**Work to be completed:** Make an exact copy, from the records below, of the lines from the line containing "Task: Click the Budapest" to the line containing "Task: Open the ehp5 tag", both lines included, excluding pictures.

**Provided data:**
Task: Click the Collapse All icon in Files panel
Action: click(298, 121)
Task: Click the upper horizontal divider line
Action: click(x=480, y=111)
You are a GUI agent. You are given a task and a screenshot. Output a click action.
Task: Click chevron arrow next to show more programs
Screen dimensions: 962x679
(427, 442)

* * *

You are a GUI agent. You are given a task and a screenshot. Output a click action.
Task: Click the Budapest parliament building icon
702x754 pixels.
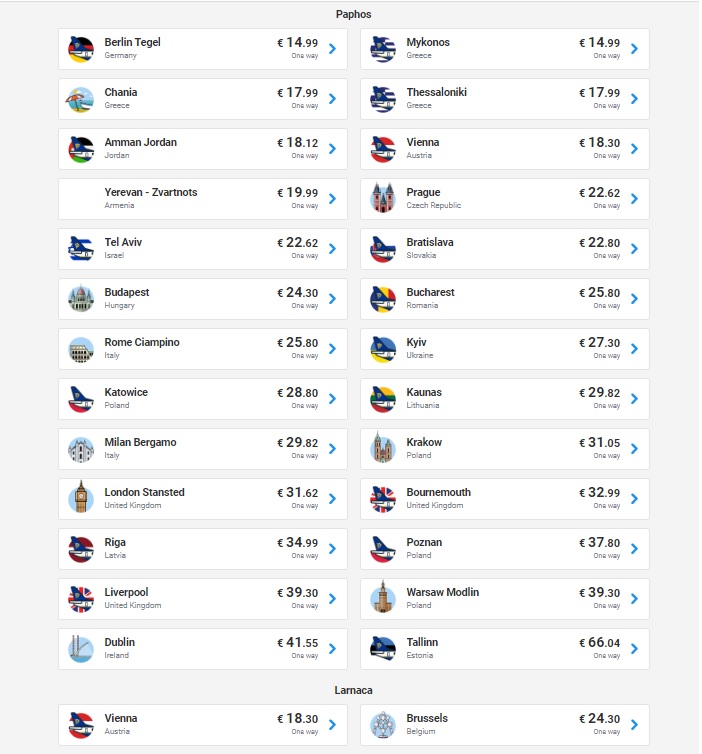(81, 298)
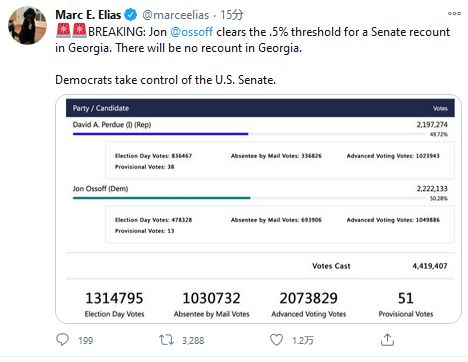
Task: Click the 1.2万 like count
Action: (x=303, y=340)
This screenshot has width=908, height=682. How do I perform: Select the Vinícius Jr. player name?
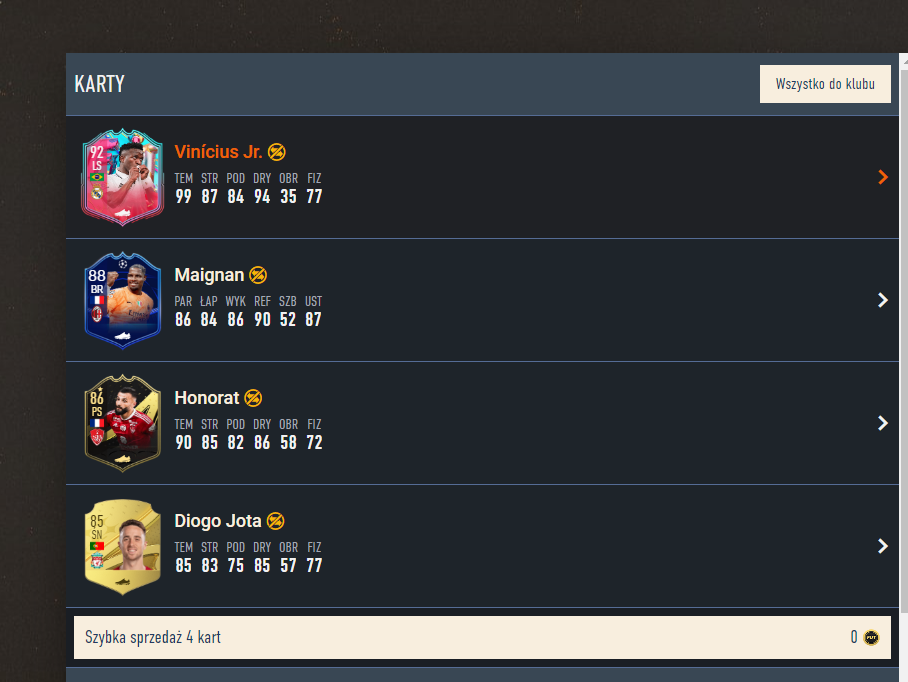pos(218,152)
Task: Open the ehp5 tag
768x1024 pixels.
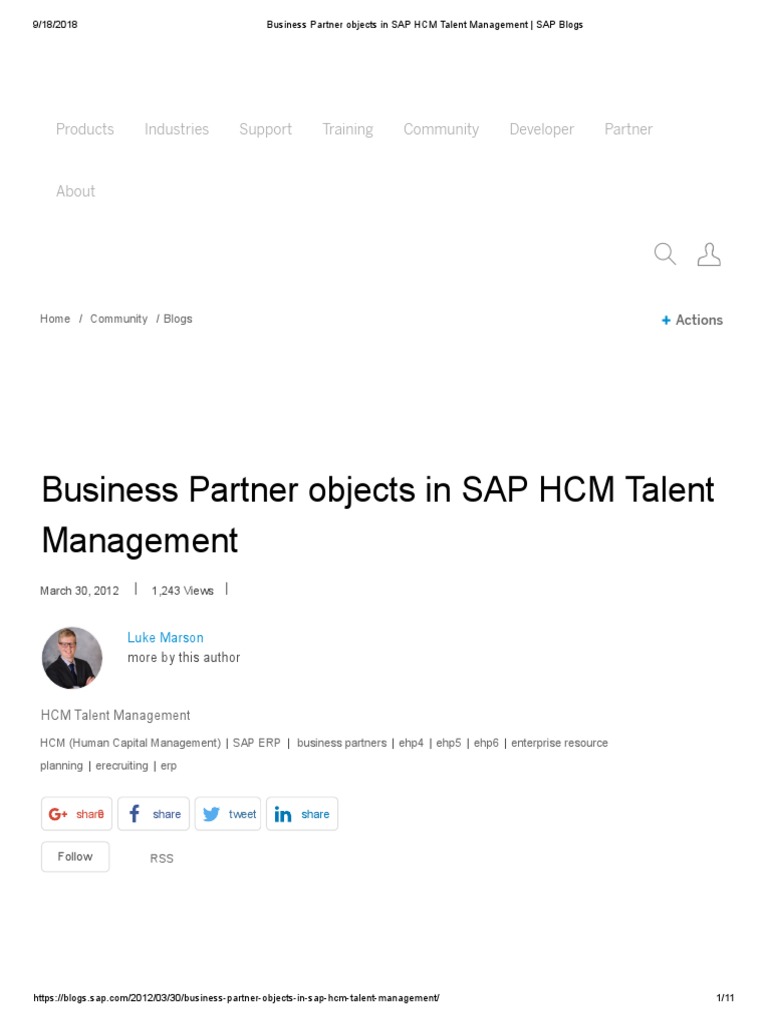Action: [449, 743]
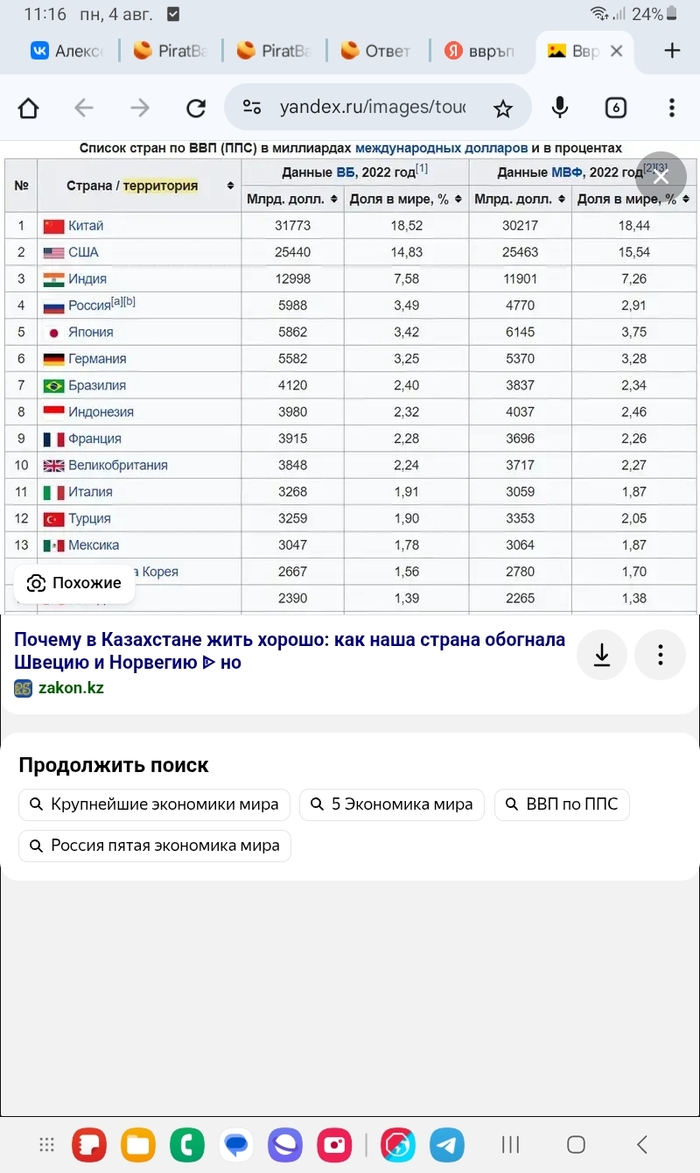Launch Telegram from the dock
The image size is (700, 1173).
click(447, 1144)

--

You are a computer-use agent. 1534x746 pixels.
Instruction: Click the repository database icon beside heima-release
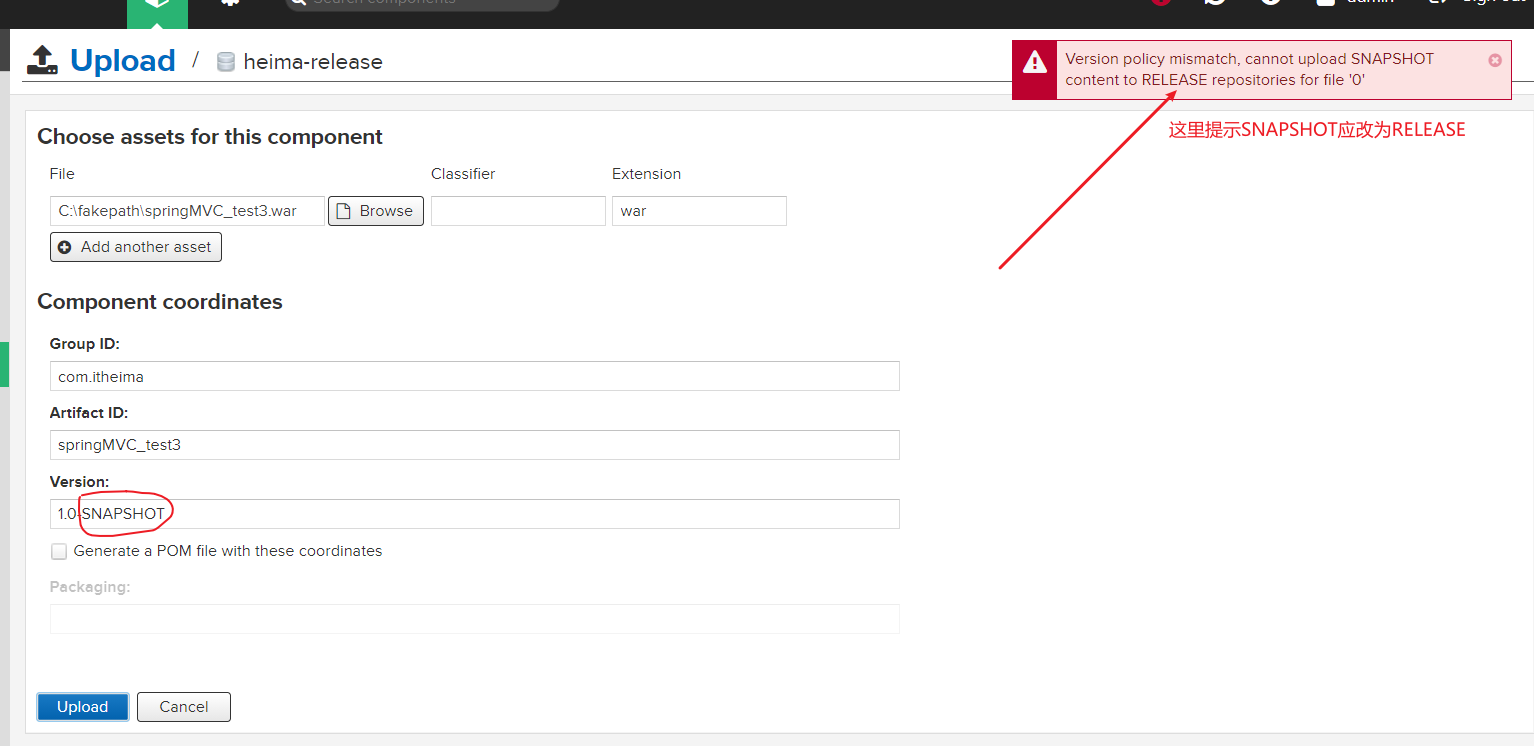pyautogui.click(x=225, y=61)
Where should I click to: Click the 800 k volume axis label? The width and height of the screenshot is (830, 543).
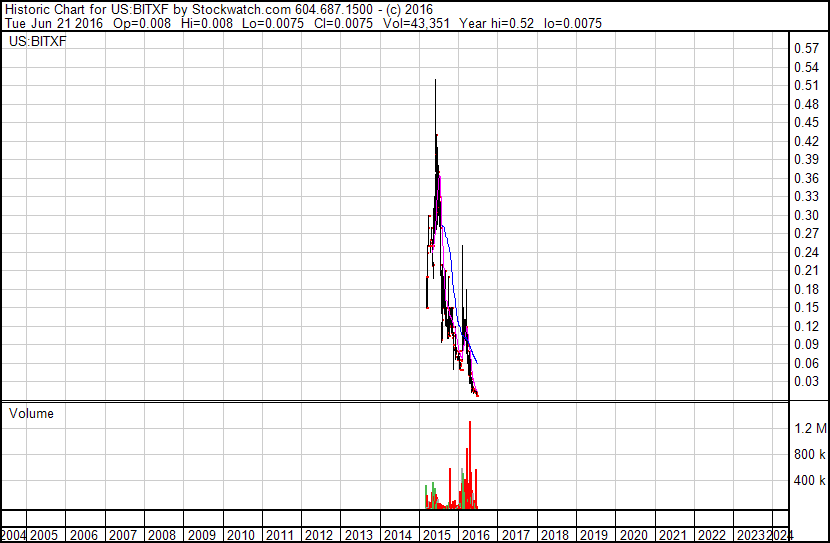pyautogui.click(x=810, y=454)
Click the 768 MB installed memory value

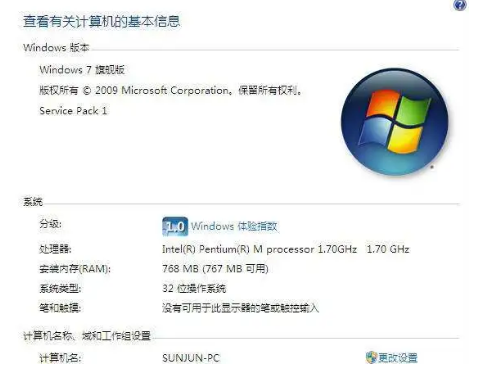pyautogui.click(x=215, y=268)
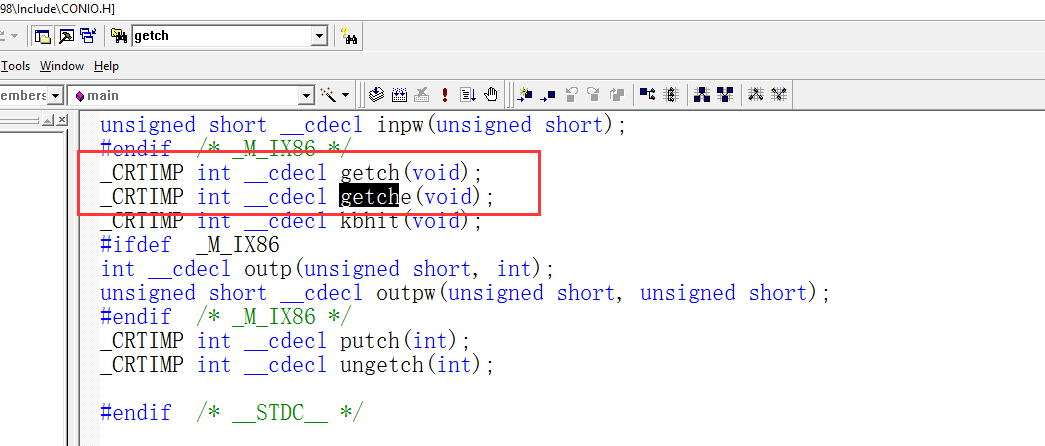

**Solved exercise:**
Task: Click the Budapest parliament building icon
702x754 pixels.
(81, 298)
Task: Click the 1.2万 like count
Action: (x=303, y=340)
This screenshot has width=908, height=682. How do I perform: Select the Vinícius Jr. player name?
pos(218,152)
Task: Open the ehp5 tag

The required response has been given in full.